Overview

This is a problem where we determine whether all requests can be handled, given that the total processing capacity of \(N\) servers is at least the number of requests over \(M\) days.

Analysis

Key Insight

Each server has a processing capacity \(A_i\), and each day one request is assigned to exactly one server. Since Takahashi can choose the assignment “optimally,” he can freely distribute requests as long as each server’s capacity is not exceeded.

The important point here is that there are no constraints on the order or combination of request assignments. In other words, which day’s request is assigned to which server is entirely flexible, and the only thing we need to consider is “whether the total processing capacity of all servers can cover \(M\) requests.”

Concrete Examples

• For \(N = 3, M = 10, A = [3, 4, 5]\): the total is \(3 + 4 + 5 = 12 \geq 10\), so the answer is Yes
• For \(N = 2, M = 10, A = [3, 4]\): the total is \(3 + 4 = 7 < 10\), so the answer is No

If You Overthink It…

If you try to simulate “which day’s request is assigned to which server,” since \(M\) can be as large as \(10^9\), processing one day at a time would result in TLE. However, thanks to the insight above, simply comparing the total is sufficient.

Algorithm

1. Read \(N, M\).
2. Read the array \(A\).
3. Compute \(A_1 + A_2 + \cdots + A_N\).
4. If the total is at least \(M\), output Yes; otherwise, output No.

Why this is correct:

• When assigning \(c_i\) requests (\(0 \leq c_i \leq A_i\)) to each server \(i\), the condition for the existence of a tuple of non-negative integers satisfying \(c_1 + c_2 + \cdots + c_N = M\) is \(\sum A_i \geq M\).
• If \(\sum A_i \geq M\), we can distribute exactly \(M\) requests using, for example, a greedy approach that assigns requests to server \(1\) first up to its capacity, then to server \(2\), and so on.

Complexity

• Time complexity: \(O(N)\) (reading the array and computing the sum)
• Space complexity: \(O(N)\) (storing the array)

Implementation Notes

• Since \(A_i\) and \(M\) can each be up to \(10^9\) and \(N\) can be up to \(10^5\), the total can be on the order of \(10^{14}\).

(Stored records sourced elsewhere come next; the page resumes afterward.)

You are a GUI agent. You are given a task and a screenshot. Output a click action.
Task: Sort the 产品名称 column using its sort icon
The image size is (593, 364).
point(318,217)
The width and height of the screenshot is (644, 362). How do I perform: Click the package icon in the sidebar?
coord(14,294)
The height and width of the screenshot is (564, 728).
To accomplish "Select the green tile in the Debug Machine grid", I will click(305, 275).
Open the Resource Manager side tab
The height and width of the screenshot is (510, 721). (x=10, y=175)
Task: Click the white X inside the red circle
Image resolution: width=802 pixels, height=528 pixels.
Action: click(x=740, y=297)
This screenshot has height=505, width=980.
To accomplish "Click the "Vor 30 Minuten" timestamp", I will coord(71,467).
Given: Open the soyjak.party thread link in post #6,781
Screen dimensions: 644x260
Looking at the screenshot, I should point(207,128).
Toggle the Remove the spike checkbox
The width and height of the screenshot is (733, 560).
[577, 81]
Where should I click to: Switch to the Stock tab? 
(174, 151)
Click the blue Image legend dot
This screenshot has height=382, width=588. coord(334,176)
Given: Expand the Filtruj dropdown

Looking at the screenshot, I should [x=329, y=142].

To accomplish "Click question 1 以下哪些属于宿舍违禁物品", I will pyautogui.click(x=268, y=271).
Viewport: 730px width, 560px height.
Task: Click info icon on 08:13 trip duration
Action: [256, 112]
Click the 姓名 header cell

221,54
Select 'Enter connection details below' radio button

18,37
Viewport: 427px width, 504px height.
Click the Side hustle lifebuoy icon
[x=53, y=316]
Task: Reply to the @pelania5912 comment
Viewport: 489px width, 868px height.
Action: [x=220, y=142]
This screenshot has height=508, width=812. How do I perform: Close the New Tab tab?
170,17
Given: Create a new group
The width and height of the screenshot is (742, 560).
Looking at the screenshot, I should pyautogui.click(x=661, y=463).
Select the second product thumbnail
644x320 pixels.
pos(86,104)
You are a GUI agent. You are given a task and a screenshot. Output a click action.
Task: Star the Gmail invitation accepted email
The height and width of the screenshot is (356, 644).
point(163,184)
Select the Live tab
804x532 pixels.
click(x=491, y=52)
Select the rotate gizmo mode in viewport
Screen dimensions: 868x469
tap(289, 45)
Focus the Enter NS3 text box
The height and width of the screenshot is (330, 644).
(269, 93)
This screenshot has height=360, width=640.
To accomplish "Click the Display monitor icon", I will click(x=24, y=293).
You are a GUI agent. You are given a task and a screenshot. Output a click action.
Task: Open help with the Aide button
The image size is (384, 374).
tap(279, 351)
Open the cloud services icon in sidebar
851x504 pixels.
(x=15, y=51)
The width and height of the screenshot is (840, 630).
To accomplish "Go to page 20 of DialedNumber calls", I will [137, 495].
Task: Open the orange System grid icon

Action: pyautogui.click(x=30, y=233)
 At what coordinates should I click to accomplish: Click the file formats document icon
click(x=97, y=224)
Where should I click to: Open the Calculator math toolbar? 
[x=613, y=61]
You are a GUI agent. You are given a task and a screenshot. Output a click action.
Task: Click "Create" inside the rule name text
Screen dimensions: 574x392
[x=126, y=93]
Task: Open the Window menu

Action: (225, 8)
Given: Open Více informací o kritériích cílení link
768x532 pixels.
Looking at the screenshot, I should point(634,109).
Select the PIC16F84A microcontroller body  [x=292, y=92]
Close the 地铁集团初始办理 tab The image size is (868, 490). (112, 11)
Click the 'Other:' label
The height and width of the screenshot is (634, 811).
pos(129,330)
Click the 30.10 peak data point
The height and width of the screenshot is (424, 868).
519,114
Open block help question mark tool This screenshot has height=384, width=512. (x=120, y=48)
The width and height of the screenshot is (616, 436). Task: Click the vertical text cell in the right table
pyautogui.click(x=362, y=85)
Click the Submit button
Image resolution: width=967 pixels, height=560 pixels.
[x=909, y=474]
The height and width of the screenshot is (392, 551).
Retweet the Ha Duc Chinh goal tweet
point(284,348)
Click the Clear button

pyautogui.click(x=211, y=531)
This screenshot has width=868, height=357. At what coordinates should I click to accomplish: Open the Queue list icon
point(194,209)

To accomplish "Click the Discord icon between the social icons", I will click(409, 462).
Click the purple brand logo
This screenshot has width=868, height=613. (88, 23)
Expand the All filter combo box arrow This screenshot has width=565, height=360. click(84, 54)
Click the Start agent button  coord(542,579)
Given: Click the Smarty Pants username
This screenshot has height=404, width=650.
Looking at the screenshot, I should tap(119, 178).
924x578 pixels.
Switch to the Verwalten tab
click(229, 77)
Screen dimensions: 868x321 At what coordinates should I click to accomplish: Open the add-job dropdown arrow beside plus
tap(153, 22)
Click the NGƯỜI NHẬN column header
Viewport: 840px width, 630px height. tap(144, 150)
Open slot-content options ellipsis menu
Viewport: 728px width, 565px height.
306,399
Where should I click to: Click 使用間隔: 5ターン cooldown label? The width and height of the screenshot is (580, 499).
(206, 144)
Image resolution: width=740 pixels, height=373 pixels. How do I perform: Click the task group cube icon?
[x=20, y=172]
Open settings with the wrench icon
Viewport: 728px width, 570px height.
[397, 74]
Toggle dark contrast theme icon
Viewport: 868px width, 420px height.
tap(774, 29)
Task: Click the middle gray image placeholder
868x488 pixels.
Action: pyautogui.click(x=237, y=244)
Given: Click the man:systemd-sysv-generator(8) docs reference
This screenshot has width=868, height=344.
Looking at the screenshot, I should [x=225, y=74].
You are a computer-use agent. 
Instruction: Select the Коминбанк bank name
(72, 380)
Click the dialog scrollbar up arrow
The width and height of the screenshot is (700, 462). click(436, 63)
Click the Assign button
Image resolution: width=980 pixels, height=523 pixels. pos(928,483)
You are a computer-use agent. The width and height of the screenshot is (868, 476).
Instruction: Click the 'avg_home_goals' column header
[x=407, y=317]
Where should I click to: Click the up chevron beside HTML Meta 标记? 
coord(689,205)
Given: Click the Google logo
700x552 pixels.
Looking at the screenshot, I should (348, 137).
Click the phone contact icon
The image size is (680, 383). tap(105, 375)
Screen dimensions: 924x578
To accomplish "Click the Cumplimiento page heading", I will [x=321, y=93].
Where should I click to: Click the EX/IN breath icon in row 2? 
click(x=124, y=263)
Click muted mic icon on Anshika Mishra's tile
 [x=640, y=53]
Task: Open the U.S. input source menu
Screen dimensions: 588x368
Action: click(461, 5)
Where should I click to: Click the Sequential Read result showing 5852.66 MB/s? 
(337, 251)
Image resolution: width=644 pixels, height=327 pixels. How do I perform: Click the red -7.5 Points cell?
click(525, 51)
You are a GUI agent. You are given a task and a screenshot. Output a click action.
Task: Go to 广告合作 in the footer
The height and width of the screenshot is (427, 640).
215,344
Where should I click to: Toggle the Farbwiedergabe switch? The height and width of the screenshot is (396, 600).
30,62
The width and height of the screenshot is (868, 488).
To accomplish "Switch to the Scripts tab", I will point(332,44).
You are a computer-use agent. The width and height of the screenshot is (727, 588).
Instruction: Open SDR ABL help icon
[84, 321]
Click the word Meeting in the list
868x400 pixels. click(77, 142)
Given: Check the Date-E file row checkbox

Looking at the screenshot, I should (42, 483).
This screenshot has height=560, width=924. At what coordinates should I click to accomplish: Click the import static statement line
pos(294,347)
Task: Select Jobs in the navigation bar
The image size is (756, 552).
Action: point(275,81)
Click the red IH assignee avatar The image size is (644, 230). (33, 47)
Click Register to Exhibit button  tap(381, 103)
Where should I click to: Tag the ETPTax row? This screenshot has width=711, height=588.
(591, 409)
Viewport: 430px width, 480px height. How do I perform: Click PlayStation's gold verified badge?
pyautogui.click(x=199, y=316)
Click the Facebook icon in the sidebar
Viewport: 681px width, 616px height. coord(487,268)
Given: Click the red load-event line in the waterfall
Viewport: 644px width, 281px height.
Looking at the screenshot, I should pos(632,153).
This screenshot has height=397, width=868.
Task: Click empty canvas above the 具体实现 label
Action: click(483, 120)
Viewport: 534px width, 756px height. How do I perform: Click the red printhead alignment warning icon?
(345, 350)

In C++ and similar languages, you need to use long long, but in Python there is no need to worry about integer overflow.

• Using Python’s sum() function, you can compute the total in a single line, making the code very concise.

  Source Code

N, M = map(int, input().split())
A = list(map(int, input().split()))
print("Yes" if sum(A) >= M else "No")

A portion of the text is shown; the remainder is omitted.